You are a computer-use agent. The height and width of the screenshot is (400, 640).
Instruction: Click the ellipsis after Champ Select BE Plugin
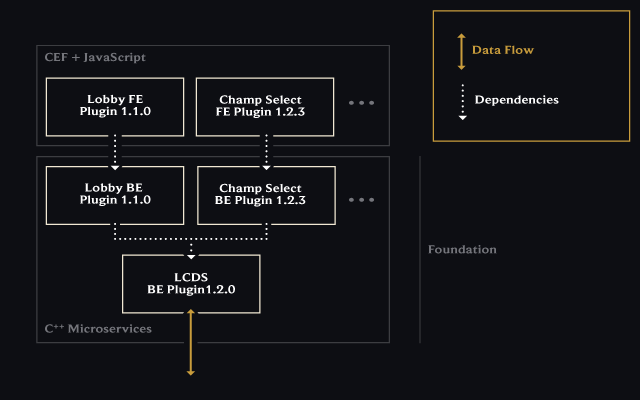[x=361, y=200]
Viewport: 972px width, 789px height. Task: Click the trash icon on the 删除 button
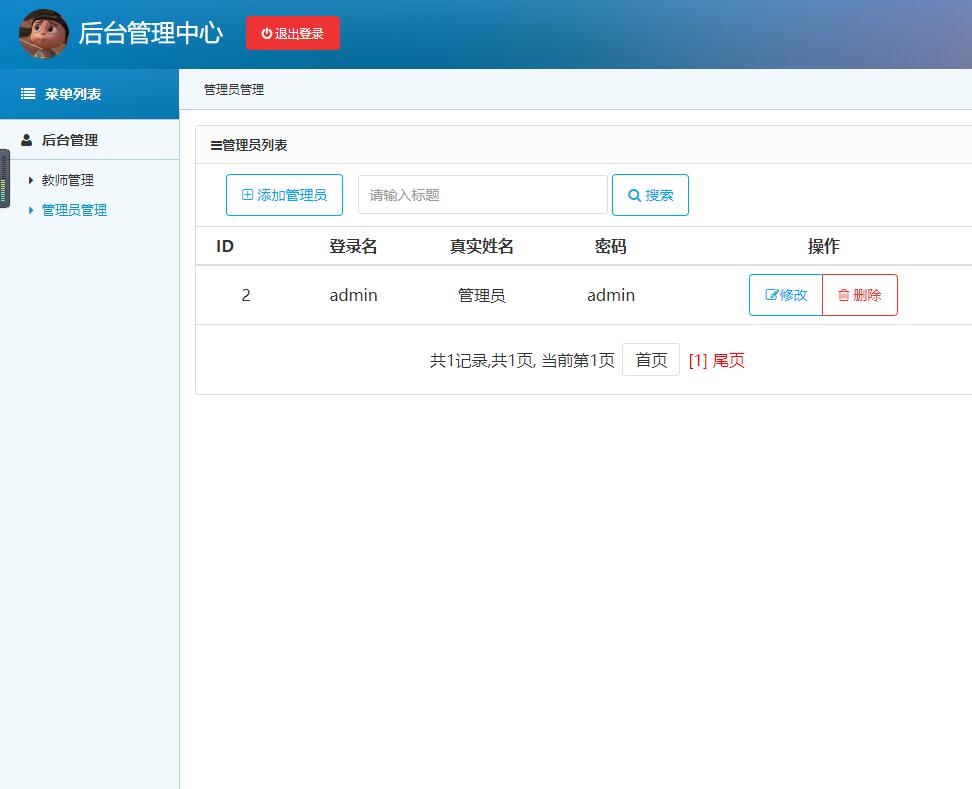(x=844, y=294)
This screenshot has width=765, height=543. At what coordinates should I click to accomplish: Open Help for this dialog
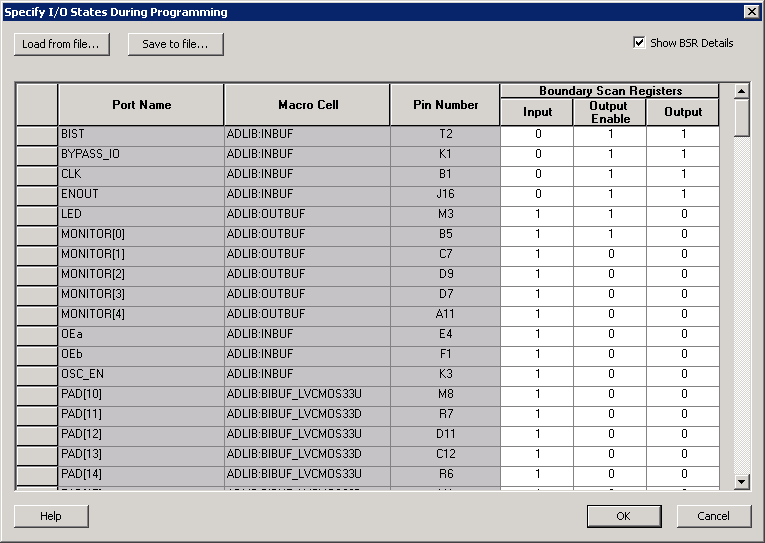tap(51, 516)
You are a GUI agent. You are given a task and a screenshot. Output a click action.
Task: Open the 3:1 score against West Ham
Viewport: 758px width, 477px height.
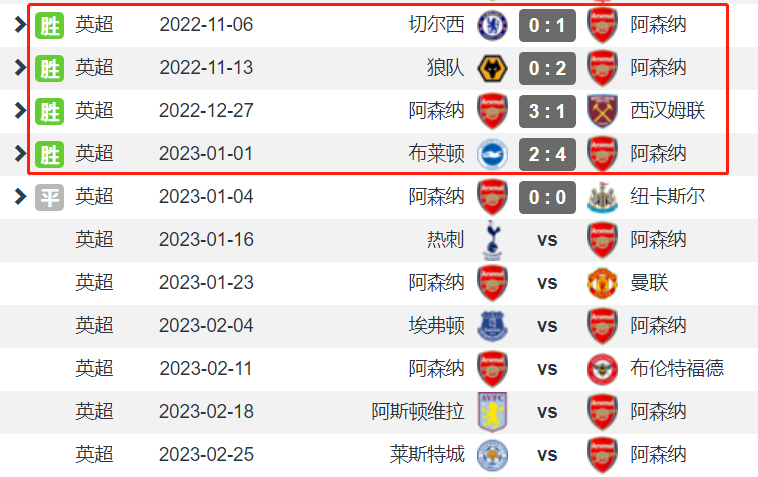click(547, 111)
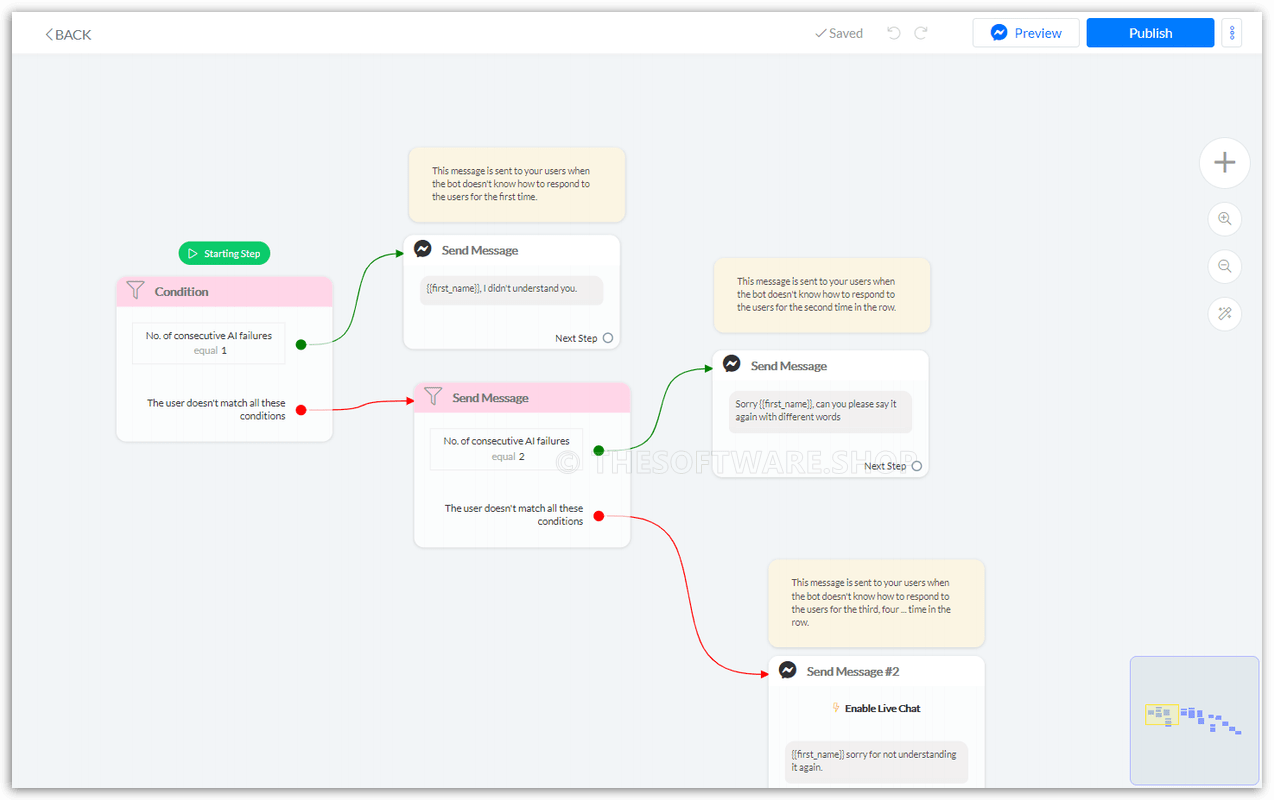1274x800 pixels.
Task: Publish the chatbot flow
Action: [x=1149, y=32]
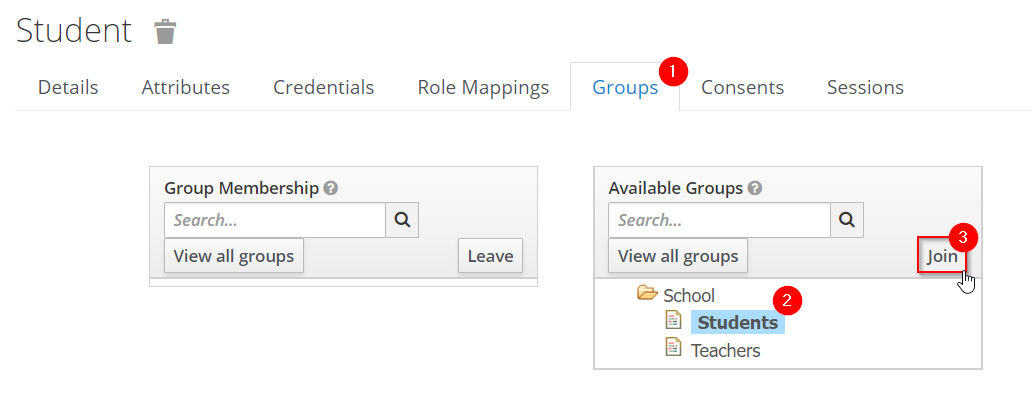Select the Consents tab

[742, 87]
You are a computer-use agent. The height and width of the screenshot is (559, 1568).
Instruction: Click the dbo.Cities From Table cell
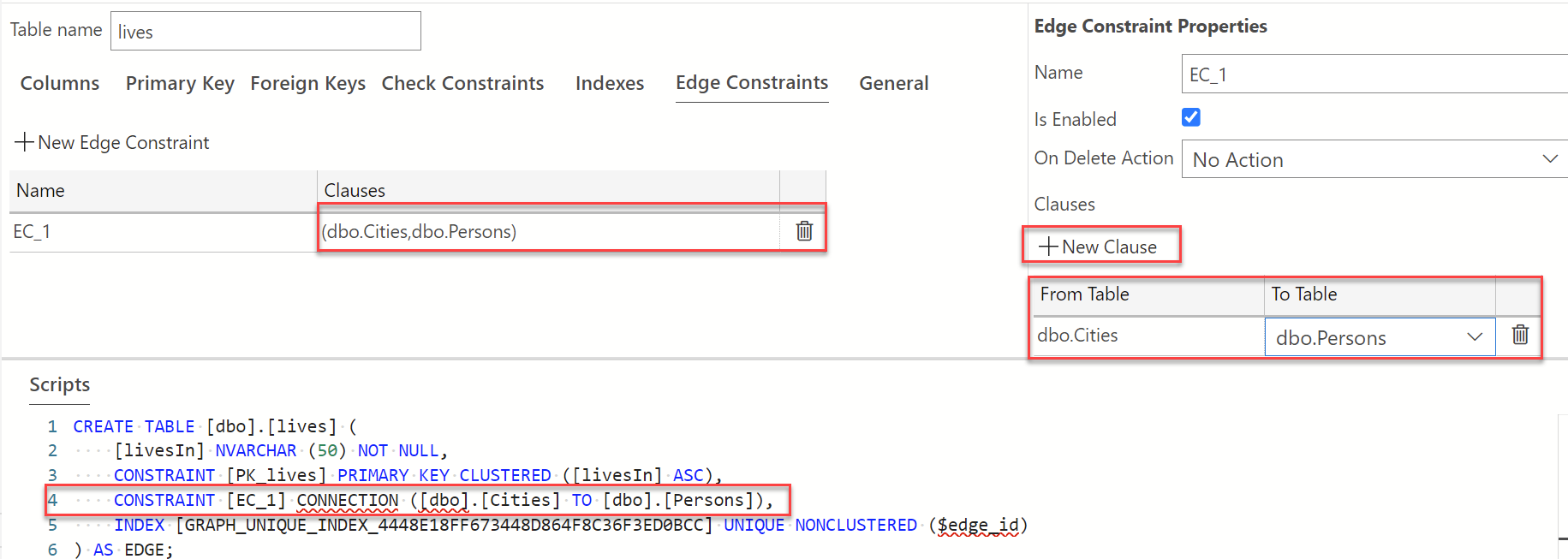[x=1148, y=336]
__________________________________________________
#### [Work order]
The output is to be the material in full and unaltered, with pictures omitted.

#### [Output for this task]
You are a computer-use agent. The height and width of the screenshot is (400, 640).
Instruction: Click the ellipsis after Champ Select BE Plugin
[x=361, y=200]
Viewport: 972px width, 789px height. Task: Click the trash icon on the 删除 button
(x=844, y=294)
This screenshot has width=765, height=543. At what coordinates should I click to accomplish: Open Help for this dialog
tap(51, 516)
You are a GUI agent. You are given a task and a screenshot. Output a click action.
Task: Open the 3:1 score against West Ham
Viewport: 758px width, 477px height.
click(547, 111)
1274x800 pixels.
Task: Publish the chatbot flow
Action: [x=1149, y=32]
Select the Consents tab

[742, 87]
You are a computer-use agent. The height and width of the screenshot is (559, 1568).
Instruction: Click the dbo.Cities From Table cell
[x=1148, y=336]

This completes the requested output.